25 Jahre Woodstock

Die Stadt, der Mythos, das Festival

Wiedergeburt einer Legende: In Woodstock wird des Happenings der Blumenkinder vor 25 Jahren gedacht. Von Großkonzernen gesponsert und straff organisiert – ganz im Stil der neunziger Jahre

Only art and love transcends lifes cruelty and stupidity
(Grabinschrift auf dem Friedhof von Woodstock)

Die Stadt Woodstock liegt zwei Stunden Autofahrt nördlich von New York City, am Fuße der Catskill-Berge, zwanzig Kilometer von der Abfahrt Nummer 20 der Autobahn 87 (New York Thruway). Ein Golfclub, ein Einkaufszentrum, eine Tankstelle, Galerien, Boutiquen und Restaurants säumen den Weg zum Ortskern. Auf dem kleinen Platz dort weht eine amerikanische Flagge. Bis zum Ortsausgang finden sich dann weitere Restaurants, Boutiquen und Galerien, die Feuerwehr, die Bücherei und das historische Museum. Die Durchfahrt dauert fünf Minuten, knapp 5000 Menschen leben hier.

Der Mythos Woodstock entstand rund 120 Kilometer südwestlich, hinter den im Sommer von Sonne überfluteten Gipfeln der Catskills in der Ortschaft Bethel. Unweit der Landstraße 17 B senkt sich dort, wie ein natürliches Amphitheater, eine Wiese ins Tal. An ihrer Nordwestecke steht ein grauer Gedenkstein, auf ihm die Gravur einer Taube auf einem Gitarrenhals und die Namen von Sängern und Bands. Eine weinrote Scheune markiert den Platz, an dem vor einem Vierteljahrhundert die Bühne für ein dreitägiges Musikfestival stand. 400 000 waren damals da, trotzten dem Regen und sangen von Frieden und Liebe. Seither ist die Wiese in Bethel zu einem heiligen Gral geworden. Vergangenes Jahr im August kamen 20 000, um hier der eigenen Jugend zu gedenken – und dem, was heute die Woodstock Generation heißt.

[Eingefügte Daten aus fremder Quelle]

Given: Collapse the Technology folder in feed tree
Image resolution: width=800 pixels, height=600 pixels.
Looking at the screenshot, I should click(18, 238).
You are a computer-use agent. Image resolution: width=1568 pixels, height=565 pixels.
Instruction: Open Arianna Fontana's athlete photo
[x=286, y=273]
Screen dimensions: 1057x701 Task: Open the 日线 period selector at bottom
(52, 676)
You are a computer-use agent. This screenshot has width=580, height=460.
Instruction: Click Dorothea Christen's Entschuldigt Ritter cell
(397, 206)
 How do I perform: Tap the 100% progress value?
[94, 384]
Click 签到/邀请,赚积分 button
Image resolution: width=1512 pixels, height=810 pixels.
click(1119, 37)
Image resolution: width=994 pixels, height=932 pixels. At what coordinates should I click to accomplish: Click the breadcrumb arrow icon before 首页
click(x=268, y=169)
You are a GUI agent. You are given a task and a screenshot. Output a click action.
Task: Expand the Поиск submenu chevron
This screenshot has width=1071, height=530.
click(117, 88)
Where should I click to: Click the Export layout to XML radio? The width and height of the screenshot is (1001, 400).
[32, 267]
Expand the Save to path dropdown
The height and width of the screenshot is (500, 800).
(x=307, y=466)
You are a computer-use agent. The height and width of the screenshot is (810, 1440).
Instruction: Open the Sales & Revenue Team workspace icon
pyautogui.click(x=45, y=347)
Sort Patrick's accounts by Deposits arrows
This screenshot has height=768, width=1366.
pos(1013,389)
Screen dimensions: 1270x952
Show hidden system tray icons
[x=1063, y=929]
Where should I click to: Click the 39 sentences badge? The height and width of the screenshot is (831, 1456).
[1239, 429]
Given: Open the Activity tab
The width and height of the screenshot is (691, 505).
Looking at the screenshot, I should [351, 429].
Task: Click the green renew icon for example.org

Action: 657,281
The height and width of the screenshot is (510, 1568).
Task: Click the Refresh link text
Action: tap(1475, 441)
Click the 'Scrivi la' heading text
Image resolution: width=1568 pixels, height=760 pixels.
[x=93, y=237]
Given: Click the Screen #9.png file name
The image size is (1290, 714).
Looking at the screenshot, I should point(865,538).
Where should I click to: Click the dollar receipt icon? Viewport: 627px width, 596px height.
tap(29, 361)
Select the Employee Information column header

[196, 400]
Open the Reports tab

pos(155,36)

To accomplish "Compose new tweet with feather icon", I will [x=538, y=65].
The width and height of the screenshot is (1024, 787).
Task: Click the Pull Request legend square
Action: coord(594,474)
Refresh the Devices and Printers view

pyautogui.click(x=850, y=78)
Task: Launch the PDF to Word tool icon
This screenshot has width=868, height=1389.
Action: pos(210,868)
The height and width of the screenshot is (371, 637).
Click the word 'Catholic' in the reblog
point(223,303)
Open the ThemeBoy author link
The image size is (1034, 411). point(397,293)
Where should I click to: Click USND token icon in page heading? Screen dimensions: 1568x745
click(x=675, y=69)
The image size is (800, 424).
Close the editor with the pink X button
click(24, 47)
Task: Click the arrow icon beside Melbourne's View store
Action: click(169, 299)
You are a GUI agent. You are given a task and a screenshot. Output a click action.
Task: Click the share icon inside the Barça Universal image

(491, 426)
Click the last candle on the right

Woodstock '69. Neben alten Rockern, die schon damals spielten (Joe Cocker, Crosby Stills and Nash), kommen Bands, deren Mitglieder vor 25 Jahren noch nicht geboren waren: Porno for Pyros, Alice in Chains, die Red Hot Chili Peppers.

»Wir wollen einfangen«, sagt Michael Lang, inzwischen knapp fünfzig und einer von drei Veranstaltern sowohl 1969 wie auch 1994, »was es bedeutet, heute ein Jugendlicher zu sein.« Falsch, antworten darauf die Kritiker: Woodstock '94 wolle von den Kindern der Blumenkinder Cash erhaschen, nichts anderes. Die Unternehmen Pepsi Co. und Häagen Dasz sind offizielle Sponsoren; die Plattenfirma PolyGram ist der wichtigste Finanzier des Festivals. Der Mythos wird zu Geld gemacht.

In Woodstock (dem Ort) wird der Meinungsstreit mit T-Shirts ausgetragen. »Offizielle«, von den Festivalveranstaltern lizenzierte Produkte hängen in fast allen Schaufenstern. » Woodstock – For Peace and Profits « steht dagegen auf einem Hemd, das eine Boutique an der Tinker Street verkauft. Überhaupt fragt sich das Städtchen, was ihm der Trubel um den Mythos bringen soll, dem es nur zufällig seinen Namen gab. »Wir bereiten uns auf das Schlimmste vor«, beschreibt Tracy Kellog, eine Stadtverordnete, die Stimmung kurz vor der erwarteten Invasion von einigen zehntausend jungen Gästen aus ganz Amerika.

Bis weit in die sechziger Jahre war Woodstock eine eher verschlafene Gemeinde. Ursprünglich von holländischen Siedlern gegründet, entwickelte sich der Ort um die Jahrhundertwende zu einer Kolonie von stadtmüden Sonderlingen, Malern, Bildhauern und Musikern, die schließlich Seite an Seite mit den Familien von alteingesessenen Bauern, Gerbern und Holzarbeitern lebten. Schon vor 79 Jahren wurde mit einer Serie von Kammermusikaufführungen zum ersten Mal ein Festival veranstaltet. Theater im Woodstock Playhouse war weit über die Stadtgrenzen hinaus bekannt; John Cage und Aaron Copland komponierten hier – und auch Bob Dylan.